**Objective:**
Locate every line below that contains the word "scale" and copy each one.

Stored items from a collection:
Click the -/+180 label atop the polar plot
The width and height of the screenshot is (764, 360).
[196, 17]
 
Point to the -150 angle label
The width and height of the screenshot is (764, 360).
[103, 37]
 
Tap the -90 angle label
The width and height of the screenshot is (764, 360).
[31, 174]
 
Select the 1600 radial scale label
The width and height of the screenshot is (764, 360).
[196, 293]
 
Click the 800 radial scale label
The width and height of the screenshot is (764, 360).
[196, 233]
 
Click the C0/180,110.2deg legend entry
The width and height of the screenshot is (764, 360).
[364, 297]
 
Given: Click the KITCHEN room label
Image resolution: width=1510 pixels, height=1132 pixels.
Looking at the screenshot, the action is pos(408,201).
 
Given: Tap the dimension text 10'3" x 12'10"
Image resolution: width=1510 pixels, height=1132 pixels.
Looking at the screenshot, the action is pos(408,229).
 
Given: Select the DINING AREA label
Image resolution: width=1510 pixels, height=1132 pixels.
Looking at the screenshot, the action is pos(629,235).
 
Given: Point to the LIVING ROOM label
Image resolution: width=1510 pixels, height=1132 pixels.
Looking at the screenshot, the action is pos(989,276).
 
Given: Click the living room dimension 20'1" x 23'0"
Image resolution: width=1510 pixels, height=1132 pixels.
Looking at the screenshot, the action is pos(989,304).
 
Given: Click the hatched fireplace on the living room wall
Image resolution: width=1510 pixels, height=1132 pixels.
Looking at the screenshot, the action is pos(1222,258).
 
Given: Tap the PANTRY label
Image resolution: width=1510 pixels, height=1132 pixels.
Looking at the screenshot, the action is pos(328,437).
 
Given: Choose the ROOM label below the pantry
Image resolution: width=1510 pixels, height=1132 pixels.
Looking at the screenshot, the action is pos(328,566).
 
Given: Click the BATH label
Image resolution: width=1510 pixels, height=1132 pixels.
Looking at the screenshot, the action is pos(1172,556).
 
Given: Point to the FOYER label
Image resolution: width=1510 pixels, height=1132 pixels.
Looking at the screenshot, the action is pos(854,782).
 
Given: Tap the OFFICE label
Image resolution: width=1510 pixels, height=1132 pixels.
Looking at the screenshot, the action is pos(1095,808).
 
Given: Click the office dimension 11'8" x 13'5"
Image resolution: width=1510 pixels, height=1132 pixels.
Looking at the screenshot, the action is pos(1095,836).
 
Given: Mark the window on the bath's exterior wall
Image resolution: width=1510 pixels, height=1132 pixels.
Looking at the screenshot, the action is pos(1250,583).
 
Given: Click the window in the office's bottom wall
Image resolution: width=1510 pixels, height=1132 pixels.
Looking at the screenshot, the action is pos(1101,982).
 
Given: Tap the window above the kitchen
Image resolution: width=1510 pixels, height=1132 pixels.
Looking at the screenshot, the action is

**Written reply:**
Select the 1600 radial scale label
Click the 800 radial scale label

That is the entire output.